• [PROVIDED TEXT]

======

No simple solution, I fear. I know Matias et al are looking at the dynamic 
situation. Getting the number of orted, especially if/when they can be 
dynamically spawned, requires use of the notification method - in the plans, 
but not yet implemented.


> On Sep 29, 2016, at 6:13 PM, Gilles Gouaillardet <gil...@rist.or.jp> wrote:
> 
> This is a follow-up of 
> https://mail-archive.com/users@lists.open-mpi.org/msg30055.html 
> <https://mail-archive.com/users@lists.open-mpi.org/msg30055.html>
> 
> Thanks Matias for the lengthy explanation.
> 
> 
> 
> currently, PSM2_DEVICES is overwritten, so i do not think setting it before 
> invoking mpirun will help
> 
> 
> 
> also, in this specific case
> 
> - the user is running within a SLURM allocation with 2 nodes
> 
> - the user specified a host file with 2 distinct nodes
> 
> 
> 
> my first impression is that mtl/psm2 could/should handle this (well only one 
> condition has to be met) properly and *not* set
> 
> export PSM2_DEVICES="self,shm"
> 
> 
> the patch below
> - does not overwrite PSM2_DEVICES
> - does not set PSM2_DEVICES when num_max_procs > num_total_procs
> this is suboptimal, but i could not find a way to get the number of orted.
> iirc, MPI_Comm_spawn can have an orted dynamically spawned by passing a host 
> in the MPI_Info.
> if this host is not part of the hostfile (nor RM allocation ?), then 
> PSM2_DEVICES must be set manually by the user
> 
> 
> Ralph,
> 
> is there a way to get the number of orted ?
> - if i mpirun -np 1 --host n0,n1 ... orte_process_info.num_nodes is 1 (i wish 
> i could get 2)
> - if running in singleton mode, orte_process_info.num_max_procs is 0 (is this 
> a bug or a feature ?)
> 
> Cheers,
> 
> Gilles
> 
> 
> diff --git a/ompi/mca/mtl/psm2/mtl_psm2_component.c 
> b/ompi/mca/mtl/psm2/mtl_psm2_component.c
> index 26bccd2..52b906b 100644
> --- a/ompi/mca/mtl/psm2/mtl_psm2_component.c
> +++ b/ompi/mca/mtl/psm2/mtl_psm2_component.c
> @@ -14,6 +14,8 @@
>   * Copyright (c) 2012-2015 Los Alamos National Security, LLC.
>   *                         All rights reserved.
>   * Copyright (c) 2013-2016 Intel, Inc. All rights reserved
> + * Copyright (c) 2016      Research Organization for Information Science
> + *                         and Technology (RIST). All rights reserved.
>   * $COPYRIGHT$
>   *
>   * Additional copyrights may follow
> @@ -170,6 +172,13 @@ get_num_total_procs(int *out_ntp)
>  }
>  
>  static int
> +get_num_max_procs(int *out_nmp)
> +{
> +  *out_nmp = (int)ompi_process_info.max_procs;
> +  return OMPI_SUCCESS;
> +}
> +
> +static int
>  get_num_local_procs(int *out_nlp)

======

• [RECORDS SUPPLIED]
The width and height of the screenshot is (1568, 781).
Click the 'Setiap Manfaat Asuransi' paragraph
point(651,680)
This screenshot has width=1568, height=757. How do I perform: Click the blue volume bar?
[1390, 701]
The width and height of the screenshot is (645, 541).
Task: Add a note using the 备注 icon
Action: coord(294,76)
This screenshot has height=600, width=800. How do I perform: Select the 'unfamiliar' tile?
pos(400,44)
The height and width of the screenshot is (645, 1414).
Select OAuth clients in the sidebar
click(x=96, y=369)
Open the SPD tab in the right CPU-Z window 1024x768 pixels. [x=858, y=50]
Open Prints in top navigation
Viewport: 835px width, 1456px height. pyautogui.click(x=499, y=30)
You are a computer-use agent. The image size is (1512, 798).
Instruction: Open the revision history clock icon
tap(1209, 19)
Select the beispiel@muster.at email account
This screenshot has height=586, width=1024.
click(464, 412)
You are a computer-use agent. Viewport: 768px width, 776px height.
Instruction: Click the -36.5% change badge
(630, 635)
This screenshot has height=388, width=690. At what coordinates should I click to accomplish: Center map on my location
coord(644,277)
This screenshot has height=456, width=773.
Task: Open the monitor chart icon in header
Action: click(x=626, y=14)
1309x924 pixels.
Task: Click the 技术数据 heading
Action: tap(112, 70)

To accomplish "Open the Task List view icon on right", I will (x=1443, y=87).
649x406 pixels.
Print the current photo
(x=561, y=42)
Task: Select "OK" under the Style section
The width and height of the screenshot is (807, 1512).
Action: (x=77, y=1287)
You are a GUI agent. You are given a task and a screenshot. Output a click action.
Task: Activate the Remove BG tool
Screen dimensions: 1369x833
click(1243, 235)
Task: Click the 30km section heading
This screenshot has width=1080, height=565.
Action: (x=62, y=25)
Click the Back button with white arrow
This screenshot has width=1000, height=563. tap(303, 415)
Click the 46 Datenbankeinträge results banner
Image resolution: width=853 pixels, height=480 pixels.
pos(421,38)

======

• [SET PROBLEM] Can you proceed with the mailing-list thread on PSM2_DEVICES and counting orted, picking up right after its last line? The records have nothing to do with the text.

• [OUTPUT FOR THIS EXERCISE]
>  {
>      /* num_local_peers does not include us in
> @@ -201,7 +210,7 @@ ompi_mtl_psm2_component_init(bool enable_progress_threads,
>      int        verno_major = PSM2_VERNO_MAJOR;
>      int verno_minor = PSM2_VERNO_MINOR;
>      int local_rank = -1, num_local_procs = 0;
> -    int num_total_procs = 0;
> +    int num_total_procs = 0, num_max_procs = 0;
>  
>      /* Compute the total number of processes on this host and our local rank
>       * on that node. We need to provide PSM2 with these values so it can
> @@ -221,6 +230,11 @@ ompi_mtl_psm2_component_init(bool 
> enable_progress_threads,
>                      "Cannot continue.\n");
>          return NULL;
>      }
> +    if (OMPI_SUCCESS != get_num_max_procs(&num_max_procs)) {
> +        opal_output(0, "Cannot determine max number of processes. "
> +                    "Cannot continue.\n");
> +        return NULL;
> +    }
>  
>      err = psm2_error_register_handler(NULL /* no ep */,
>                                      PSM2_ERRHANDLER_NOP);
> @@ -230,8 +244,10 @@ ompi_mtl_psm2_component_init(bool 
> enable_progress_threads,
>         return NULL;
>      }
>  
> -    if (num_local_procs == num_total_procs) {
> -      setenv("PSM2_DEVICES", "self,shm", 0);
> +    if ((num_local_procs == num_total_procs) && (num_max_procs <= 
> num_total_procs)) {
> +        if (NULL == getenv("PSM2_DEVICES")) {
> +            setenv("PSM2_DEVICES", "self,shm", 0);
> +        }
>      }
>  
>      err = psm2_init(&verno_major, &verno_minor);
> 
> 
> 
> 
> 
> 
> 
> On 9/30/2016 12:38 AM, Cabral, Matias A wrote:
>> Hi Giles et.al., <>
>>  
>> You are right, ptl.c is in PSM2 code. As Ralph mentions, dynamic process 
>> support was/is not working in OMPI when using PSM2 because of an issue 
>> related to the transport keys. This was fixed in PR #1602 
>> (https://github.com/open-mpi/ompi/pull/1602 
>> <https://github.com/open-mpi/ompi/pull/1602>) and should be included in 
>> v2.0.2. HOWEVER, this not the error Juraj is seeing. The root of the 
>> assertion is because the PSM/PSM2 MTLs will check for where the “original” 
>> process are running and, if detects all are local to the node, it will ONLY 
>> initialize the shared memory device (variable PSM2_DEVICES="self,shm” ). 
>> This is to avoid “reserving” HW resources in the HFI card that wouldn’t be 
>> used unless you later on spawn ranks in other nodes.  Therefore, to allow 
>> dynamic process to be spawned on other nodes you need to tell PSM2 to 
>> instruct the HW to initialize all the de devices by making the environment 
>> variable PSM2_DEVICES="self,shm,hfi" available before running the job.
>> Note that setting PSM2_DEVICES (*) will solve the below assertion, you will 
>> most likely still see the transport key issue if PR1602 if is not included.
>>  
>> Thanks,
>>  
>> _MAC
>>  
>> (*)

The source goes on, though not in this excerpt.